Die Emmausgeschichte ist der "Rote Faden" dieses Einführungskurses. Dabei geht es aber nicht nur um geistliche Aspekte der Sterbebegleitung. Psychologische Probleme und ganz praktische Fragen werden besprochen, die eigene Auseinandersetzung mit dem Tod und das Klima in der Lerngruppe sind Thema, Lektüre von Fachliteratur und Rollenspiele stehen auf dem Programm. In einer Praktikumsphase begleiten die Teilnehmerinnen des Kurses über sechs bis neun Monate einen schwerkranken Menschen. Einmal pro Monat trifft sich die Gruppe zum Austausch und zur Aufarbeitung der Erlebnisse. Dann folgen nochmals acht Abende oder drei Abende plus Wochenende, die der Auswertung und geistlichen Vertiefung der Erfahrungen dienen. Ziel ist nicht nur eine gediegene Kurzausbildung zur Laienseelsorge, sondern zugleich die Möglichkeit, im geschützten Raum einer Gruppe mit persönlichen Glaubens-, Lebens- und Sterbefragen weiterzukommen.

Die Gruppe aus der evangelischen Gemeinde in Berg berichtet, daß die Teilnehmerinnen alle hochmotiviert waren, weil sie durchweg schon einmal ein sterbendes Familienmitglied gepflegt haben. Witwen mit langer Pflegeerfahrung sagen, der Kurs helfe ihnen, das Erlebte zu verarbeiten.

Eine Kursteilnehmerin aus Lemgo erzählt, daß ihr Vater während der Kurszeit gestorben ist. Dabei sei die Gruppe zur Stütze geworden: "Man konnte sprechen; man fühlte sich geborgen. Ich habe mich nicht alleingelassen gefühlt. Wenn ich nicht weiterkam, bot mir die Gruppe Halt."

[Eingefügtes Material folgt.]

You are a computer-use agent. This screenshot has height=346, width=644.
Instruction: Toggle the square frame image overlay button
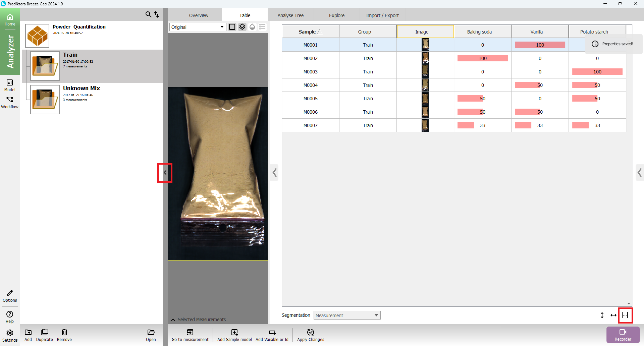pos(232,27)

In Flensburg wird der Kurs nicht in der Gemeinde durchgeführt, sondern dient als Training und Ausbildung von Hospizhelfern, die sich bereit erklärt haben, nach dem Kurs für die Hospizhilfe zur Verfügung zu stehen. Besonders das Kurshandbuch, das von der Projektentwicklungsgruppe zusammengestellt worden ist, wird von den Flensburgern als "fabelhaft" empfunden.

In Zukunft wird das Gemeindekolleg regelmäßig eine Ausbildung anbieten, die einen Pfarrer (eine Pastorin) und eine Nichttheologin darauf vorbereitet, in einer Gemeinde oder übergemeindlich eine Seelsorgegruppe zur Sterbebegleitung aufzubauen. Der Ruf nach "gemeindenaher Diakonie" ist unüberhörbar. "Sterbende begleiten" bietet ein überzeugendes Konzept an, den Ruf zu hören und auf ihn zu antworten. Noch ist Gelegenheit, sich zum nächsten Training anzumelden. Es findet vom 19.-22. September 1991 im katholischen Exerzitienhaus Franziskushof (Schloß Craheim) bei Schweinfurt statt.